"No West for the reary," as the joke goes about us fatasses. I have a ton of cooking to do this evening in preparation for a series of three jjong-p'ati (end-of-term celebration), so expect only intermittent posting at best over the next few hours.
Two of the parties are happening tomorrow (Thursday). The first party won't require much: everyone has promised to bring something, and I'm simply bringing the materials for a petit déjeuner à la française, as I did last time: milk, sliced baguette, butter, Nutella, and French jam. Make a bowl of hot chocolate, spread butter and jam (or Nutella) on your slice of bread, dip in the hot chocolate, and enjoy. Seeeeemple.
The second party will happen right after the first, and this will be a sort of brunch event. I'm once again cooking my meat sauce and bringing along spaghetti, and throwing in some garlic bread to boot. Other students will be bringing in salad, drinks, and desserts.
On Friday, I'll have a third party with my "first place" class, the Intensive 4s. They surprised me by ending up in first place, despite their blasé attitude toward the course. My second class of the day, a Level 1 conversation class, would have been in first place had it not been for two students who failed to show up for crucial exams (a crime for which they received zeroes).

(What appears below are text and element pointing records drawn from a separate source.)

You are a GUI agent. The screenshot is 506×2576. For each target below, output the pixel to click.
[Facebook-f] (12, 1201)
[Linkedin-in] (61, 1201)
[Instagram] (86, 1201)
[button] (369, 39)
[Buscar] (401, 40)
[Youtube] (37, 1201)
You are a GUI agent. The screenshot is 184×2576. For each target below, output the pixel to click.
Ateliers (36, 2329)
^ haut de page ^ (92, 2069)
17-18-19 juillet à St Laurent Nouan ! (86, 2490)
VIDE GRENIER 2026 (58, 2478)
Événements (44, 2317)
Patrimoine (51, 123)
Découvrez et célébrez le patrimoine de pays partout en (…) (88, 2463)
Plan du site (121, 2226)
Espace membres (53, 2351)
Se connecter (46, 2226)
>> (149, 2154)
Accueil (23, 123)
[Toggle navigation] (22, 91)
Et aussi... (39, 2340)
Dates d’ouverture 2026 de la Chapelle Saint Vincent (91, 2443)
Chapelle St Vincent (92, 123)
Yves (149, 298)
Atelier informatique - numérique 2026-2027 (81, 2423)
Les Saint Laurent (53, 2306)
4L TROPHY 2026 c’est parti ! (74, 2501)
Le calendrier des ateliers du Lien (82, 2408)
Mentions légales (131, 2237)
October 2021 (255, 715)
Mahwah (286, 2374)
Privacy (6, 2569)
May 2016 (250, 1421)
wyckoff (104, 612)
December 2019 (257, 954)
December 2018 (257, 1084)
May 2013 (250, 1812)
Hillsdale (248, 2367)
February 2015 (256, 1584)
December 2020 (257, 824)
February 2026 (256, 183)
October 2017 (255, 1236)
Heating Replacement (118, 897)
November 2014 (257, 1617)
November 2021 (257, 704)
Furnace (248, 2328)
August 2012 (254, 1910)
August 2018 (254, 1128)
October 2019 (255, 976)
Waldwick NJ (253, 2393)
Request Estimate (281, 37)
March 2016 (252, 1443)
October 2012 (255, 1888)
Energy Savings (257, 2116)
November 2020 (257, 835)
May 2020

I turned in my grades for the intensive class earlier today. Although this class ended up in first place, no one in the class received an "A," primarily because no one could be bothered to do the homework (blogging) in a consistent manner. If the people who kindly contributed comments to the blog in question would care to offer advice on how to make blogging-as-homework more interesting, please write in. Keep in mind that I view homework this way: (1) as a way to reinforce things learned in class, and/or (2) a way to move beyond things learned in class. In either case, homework must be related to what is done in class, and can't represent a sudden and radical departure from the curriculum. That, to me, is useless. English teaching shouldn't merely be a matter of "throw enough knowledge until some of it sticks," and homework should never consist of mere busy-work or other random activities.
The intro-level class, which came in third, boasts two "A" students. The collective average of the Intros is low because this class also had some spectacular failures: people who simply didn't have the right stuff when it came to learning English. Perhaps these failures were having a bad-hair semester. We'll never know: a few of them simply dropped out without a word, perhaps not mature enough to face the prospect of a test that would hold them accountable for their own learning. I was heartened, though, that so many students decided to tough it out to the end. When I compare these morning classes (Intro and Level 1) to the ones I had the previous semester... well, there's no comparison.
Enough ruminating! I'm off to make pasketti sauce.
There'll be no one to stop us this time.